Saved entries

────────

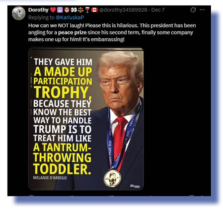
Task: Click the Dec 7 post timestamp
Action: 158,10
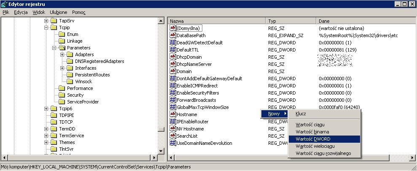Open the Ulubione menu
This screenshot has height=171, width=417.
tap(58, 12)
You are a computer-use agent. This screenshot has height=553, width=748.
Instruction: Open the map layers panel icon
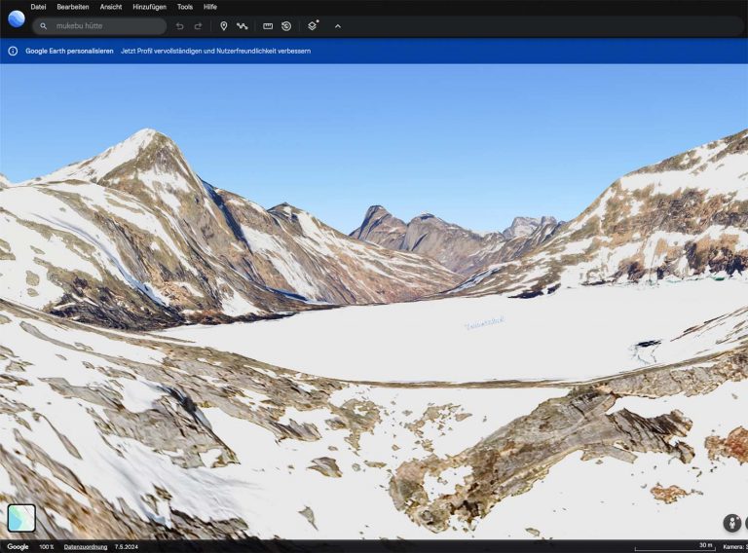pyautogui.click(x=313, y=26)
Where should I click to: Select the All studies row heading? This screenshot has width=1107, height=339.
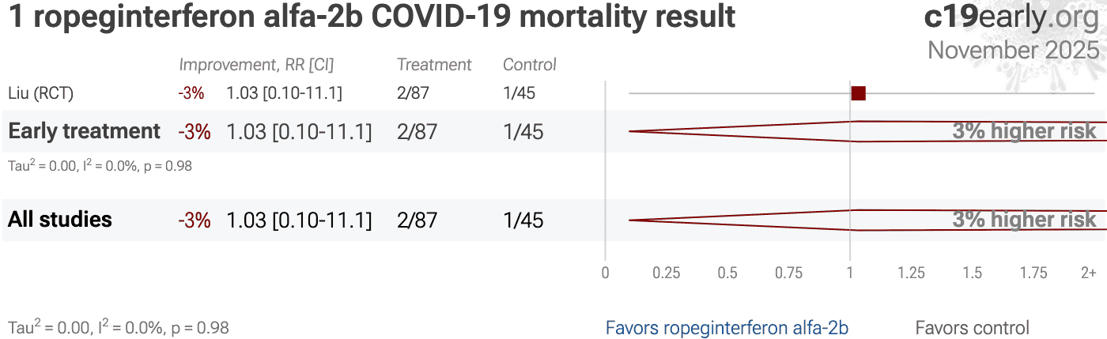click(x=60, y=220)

────────

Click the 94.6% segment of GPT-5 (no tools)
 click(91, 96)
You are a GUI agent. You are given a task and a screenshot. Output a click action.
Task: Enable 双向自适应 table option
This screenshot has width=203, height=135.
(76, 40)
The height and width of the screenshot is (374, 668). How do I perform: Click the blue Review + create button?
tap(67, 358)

────────

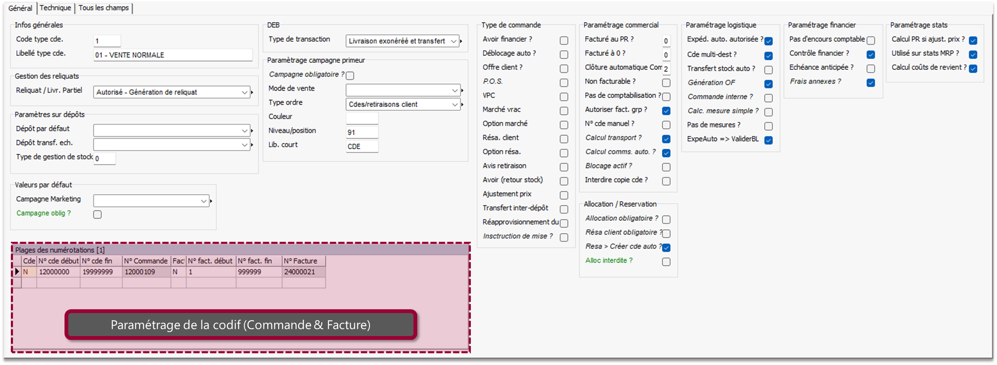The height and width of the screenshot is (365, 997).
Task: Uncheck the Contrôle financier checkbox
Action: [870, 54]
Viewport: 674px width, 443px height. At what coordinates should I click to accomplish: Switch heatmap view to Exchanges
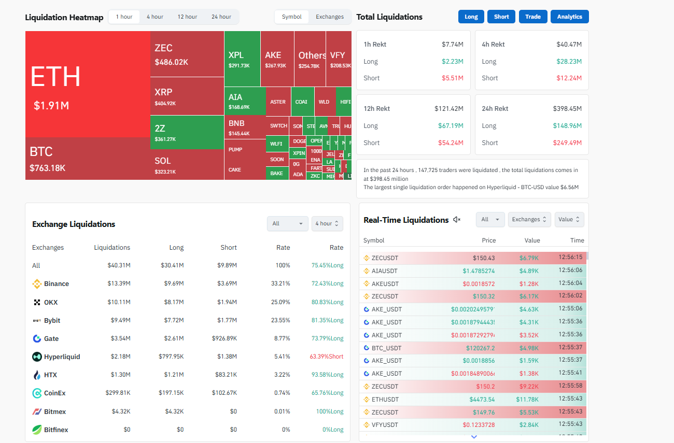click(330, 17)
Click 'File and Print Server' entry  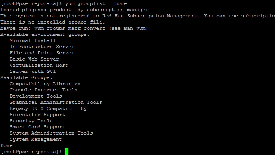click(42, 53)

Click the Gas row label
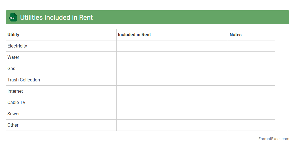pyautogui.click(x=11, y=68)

────────

Figure out how many lines of the data above include "agent", then give the number and nothing more.

#### [REPLY]
2